Religious freedom is a major issue around the world studies show a correlation between freedom of religion and economic prosperity and became an official factor in U.S. foreign policy 10 years ago this month when Congress unanimously passed the International Religious Freedom Act.
This year's symposium concluded with a critical review of the act's first decade by University of Utah President Michael Young, who helped develop the federal law and spent seven years on the Commission on International Religious Freedom created by the Act.
"I'm not sure it's lived up to all its promise," Young said.
The act created an office on religious freedom within the U.S. State Department with an ambassador at large. The result was a person in every American embassy assigned to study religious freedoms in each nation.
The International Religious Freedom Act also forced the State Department to publish an annual report on the state of religious liberties in every country and what the United States is doing to advance freedom of religion in each.
"That meant there was someone in the State Department who would worry about this issue and only this issue," Young said. "They would form policy recommendations consistent with the values of the United States."
The 2008 report was released last month and included 198 countries and areas. The report is available at www.state.gov and concludes with the belief that the work done by the State Department "brings hope to repressed people around the world."
"In many ways, the report is the single most successful part of the legislation," Young said. "Countries don't want to be singled out by the United States for bad behavior."
Young called on Congress to retool the act to shore up weaknesses evident a decade after passage. Bureaucratic issues inside the State Department have reduced its effectiveness. The commission frequently issues descriptive reports rather than provide policy recommendations.
The annual reports on each country also aren't as effective as they could be, but that is not the fault of the act, Young said.
"The reports draw their power from the credibility of the United States as a critic and from the opprobrium suffered in the international community by those who behave badly," he added. "It's unarguable the United States has had some decline in its capacity to stand as a moral critic ... and the European Union has the capacity to be remarkably feckless if oil and commercial interests are involved. If there isn't that international opprobrium rained on a country when it is not living up to its agreements, the reports aren't as effective as they could be."

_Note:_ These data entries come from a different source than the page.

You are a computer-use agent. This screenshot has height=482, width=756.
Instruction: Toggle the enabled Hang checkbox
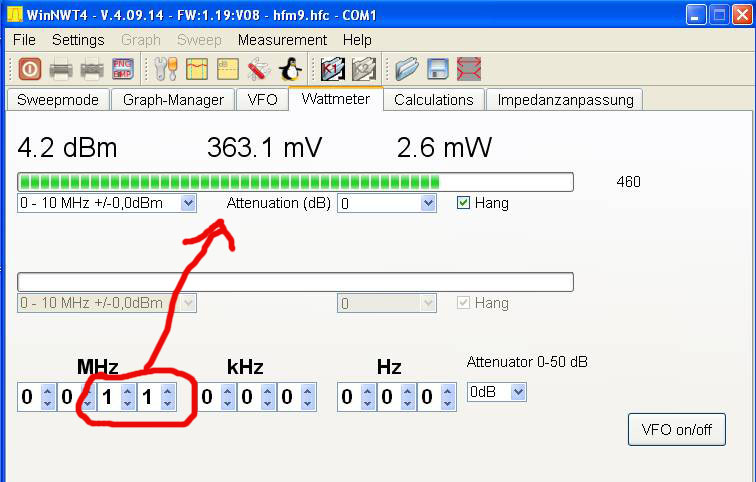463,203
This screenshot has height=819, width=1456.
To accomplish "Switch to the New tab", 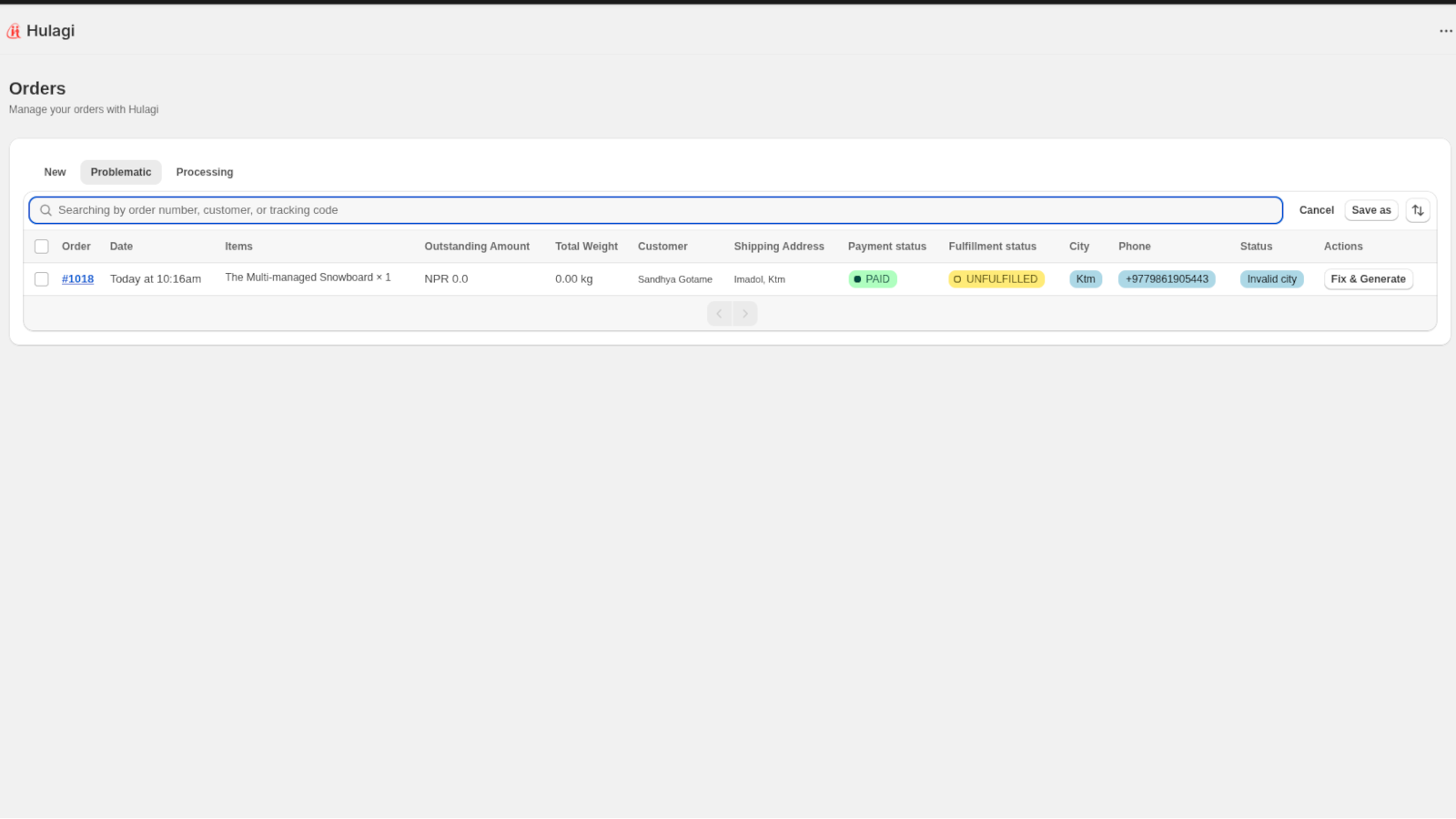I will (x=55, y=172).
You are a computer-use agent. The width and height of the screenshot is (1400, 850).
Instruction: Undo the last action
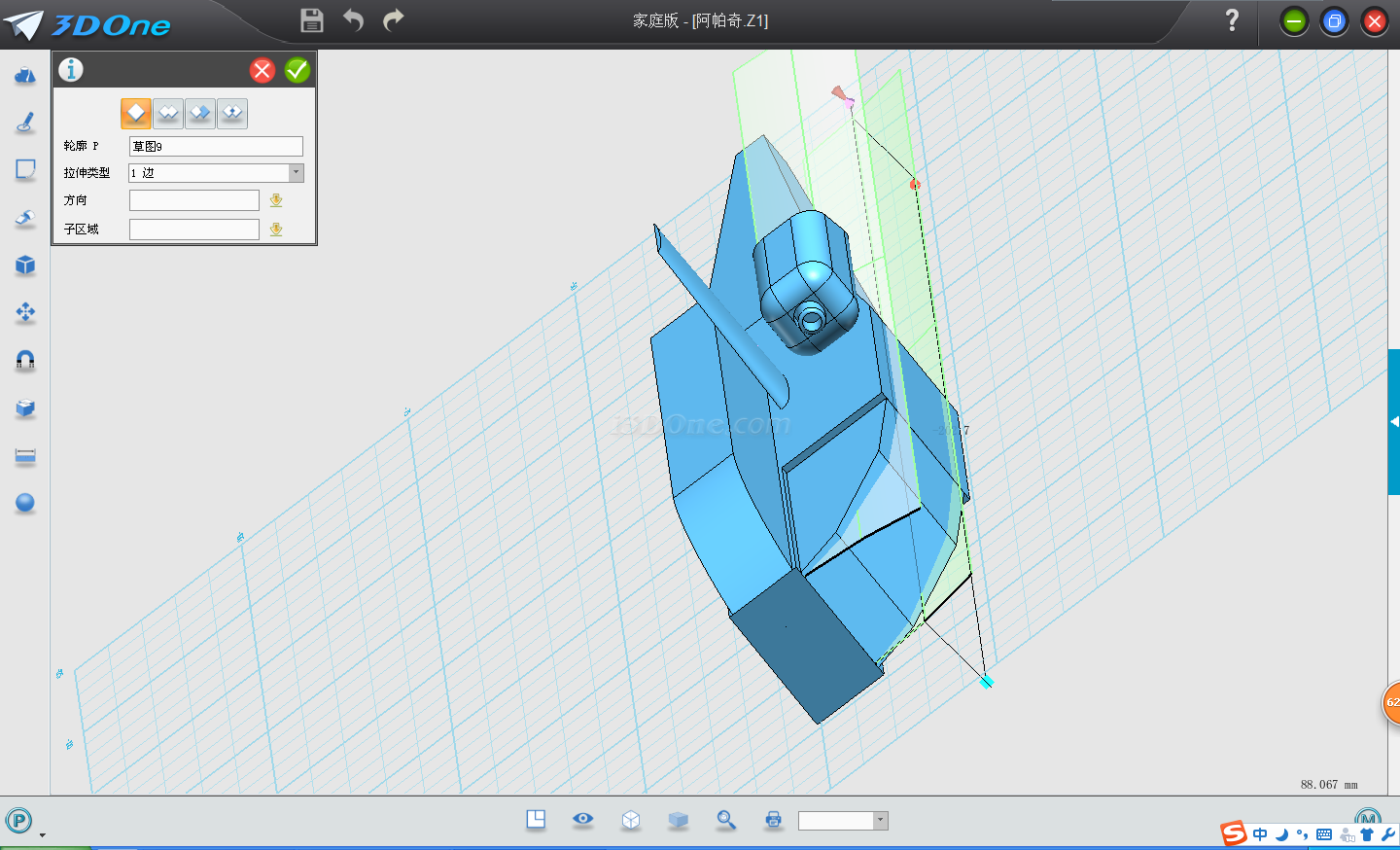coord(353,20)
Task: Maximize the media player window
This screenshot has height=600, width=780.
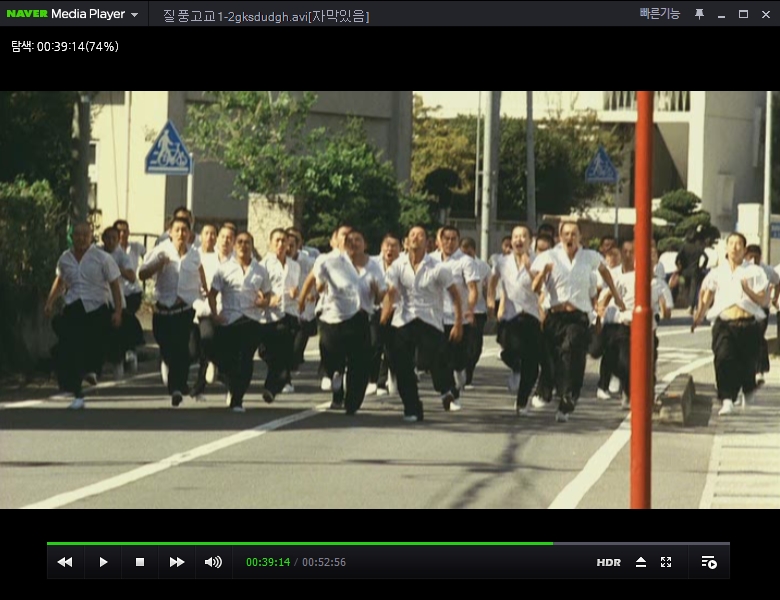Action: (743, 14)
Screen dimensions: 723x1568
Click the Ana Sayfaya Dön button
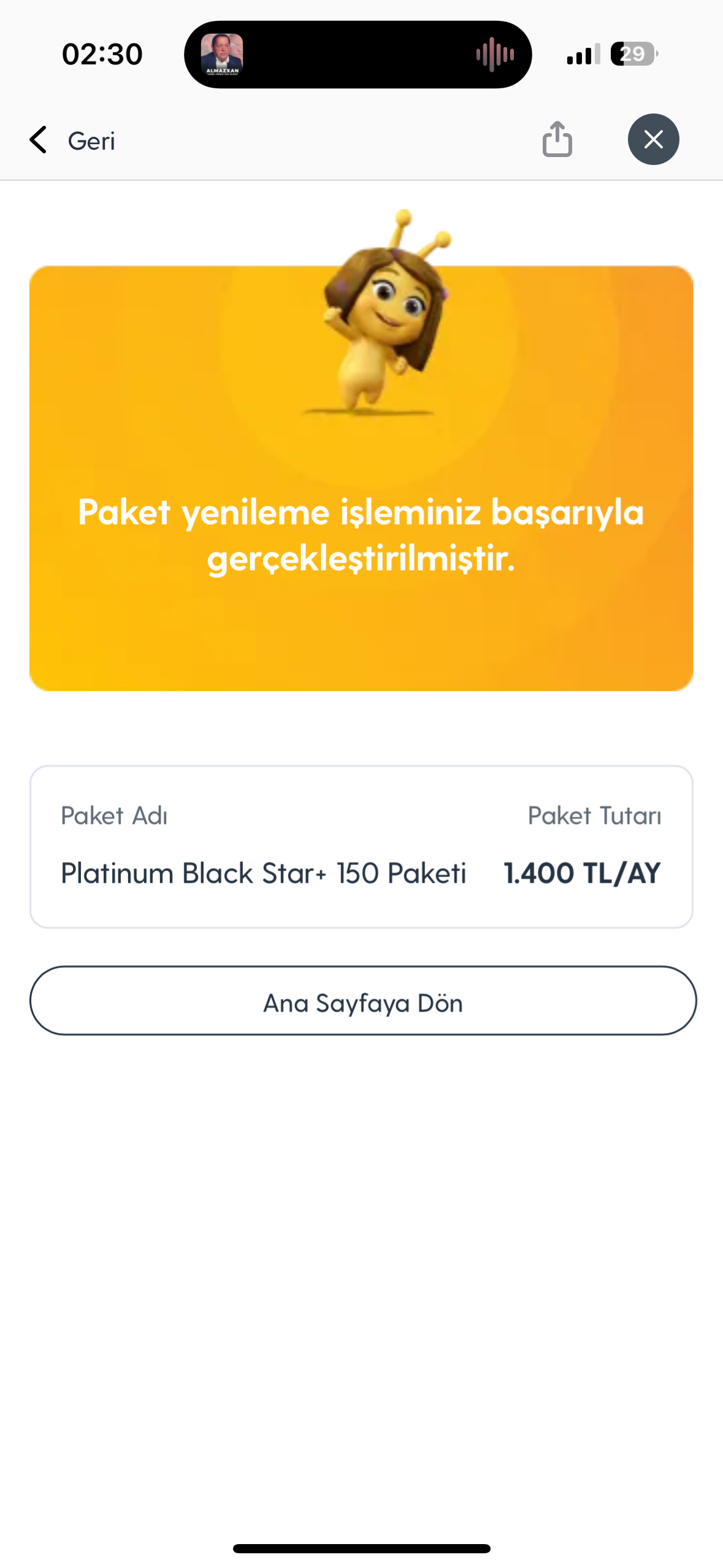coord(362,1001)
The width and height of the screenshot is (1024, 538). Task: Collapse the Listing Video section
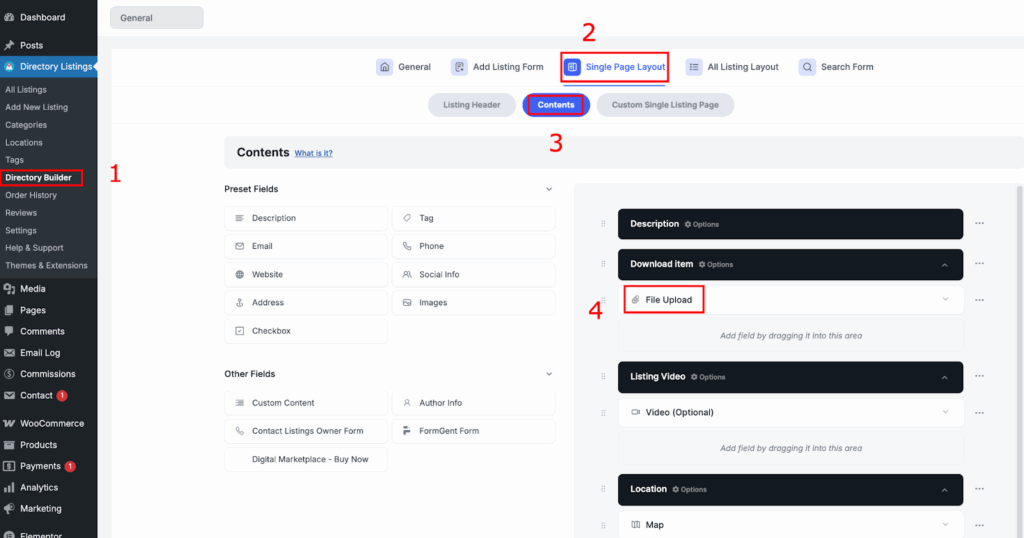pyautogui.click(x=945, y=377)
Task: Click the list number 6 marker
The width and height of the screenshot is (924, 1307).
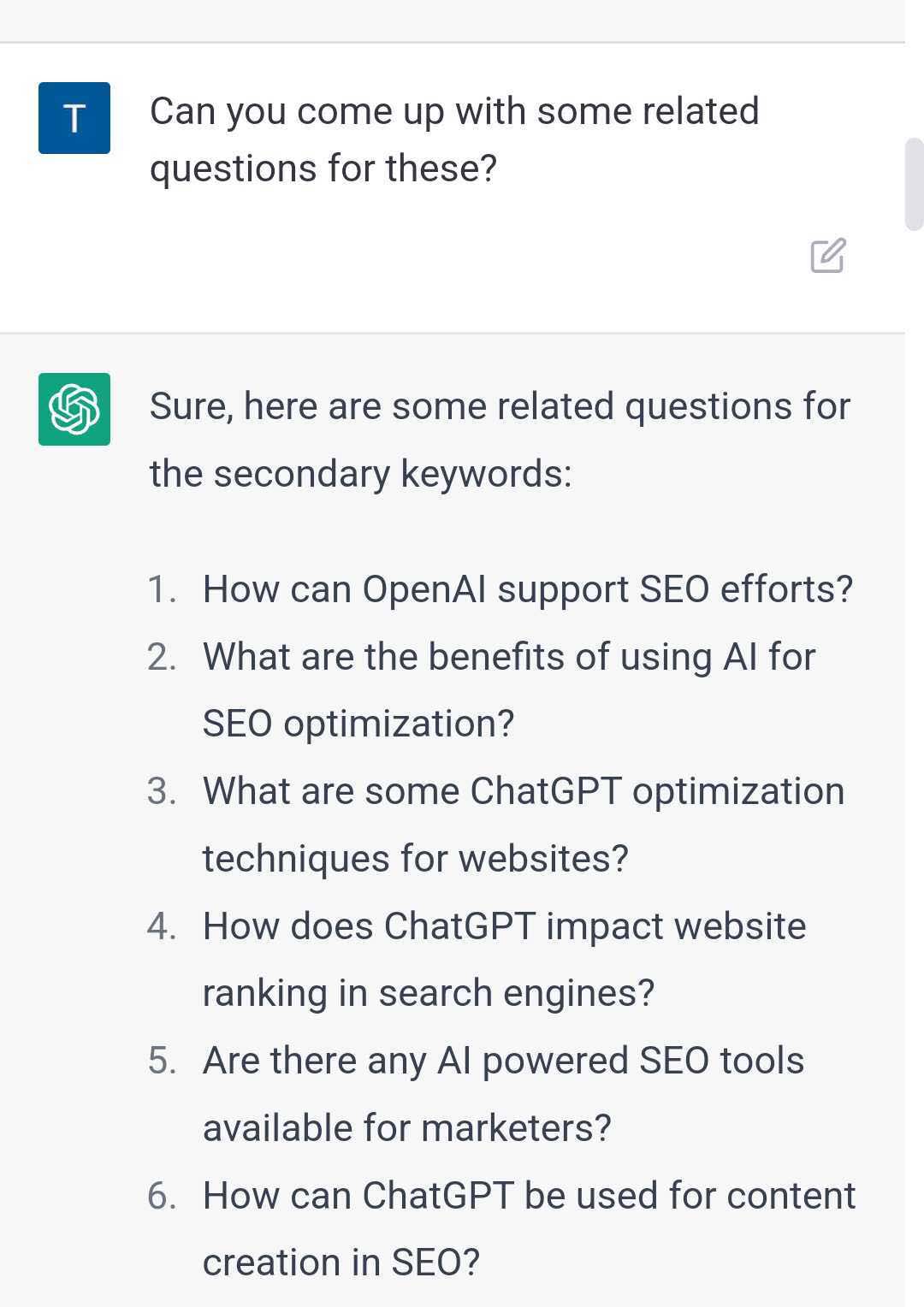Action: pyautogui.click(x=162, y=1196)
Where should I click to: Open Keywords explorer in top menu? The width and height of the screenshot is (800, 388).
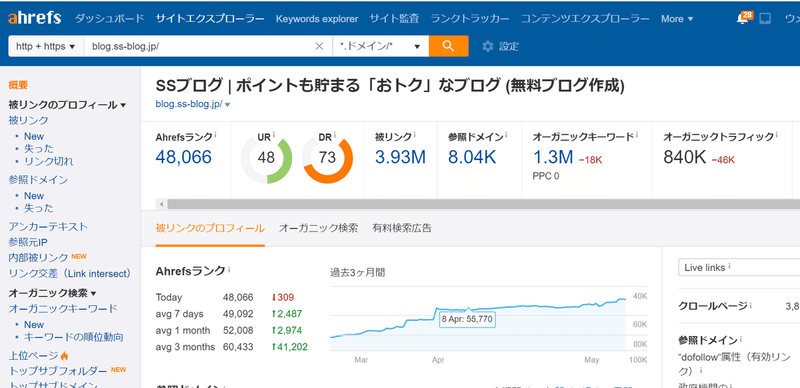coord(317,19)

The symposium is nonsectarian and policy-conscious. This week's meeting drew more than 60 ministers of religion, religious scholars, judges, lawyers and government officials from nearly 40 countries to consider the state of religious freedom around the world and share their challenges with their peers, said Robert Smith, managing director of BYU's International Center for Law and Religion Studies, which annually makes invitations and sponsors the symposium.
Delegates broke into small sessions based on geography so they could discuss religious freedom challenges in their regions. To improve the dialogue year-round, the center is building a database of the religious freedom laws of every country on its Web site, www.iclrs.org, Smith said.
The group included Jordan's minister of religion and an advocate with the Supreme Court of Pakistan. Some of the other delegates were from Russia, Turkey, Nigeria, Nepal and China.
"The most important benefit of the symposium is meeting people I didn't know and wouldn't meet otherwise," said Huseyin Levent Koker, professor of law and politics at Gazi University in Turkey. "You get a certain stimulus, learn things you can't anywhere else, discover details and new perspectives and leave with new inspiration."
Wherever they came from, there was evidence residents of their countries value religious freedom. The Pew Global Attitudes Survey in 2007 found that 98 percent of Africans found it important to live in a country where they can freely practice their religion. The number was 93 percent in Asia and Latin America, 92 percent in the Middle East and 84 percent in Eastern Europe.
A study by the Hudson Institute found a correlation between religious freedom and economic prosperity and reduced conflict. A study in the 2007 American Sociological Review showed that increased religious competition, implied by religious freedom, lowered religious violence. It also found that members of religious congregations volunteer more with and give more money to both religious and secular charities.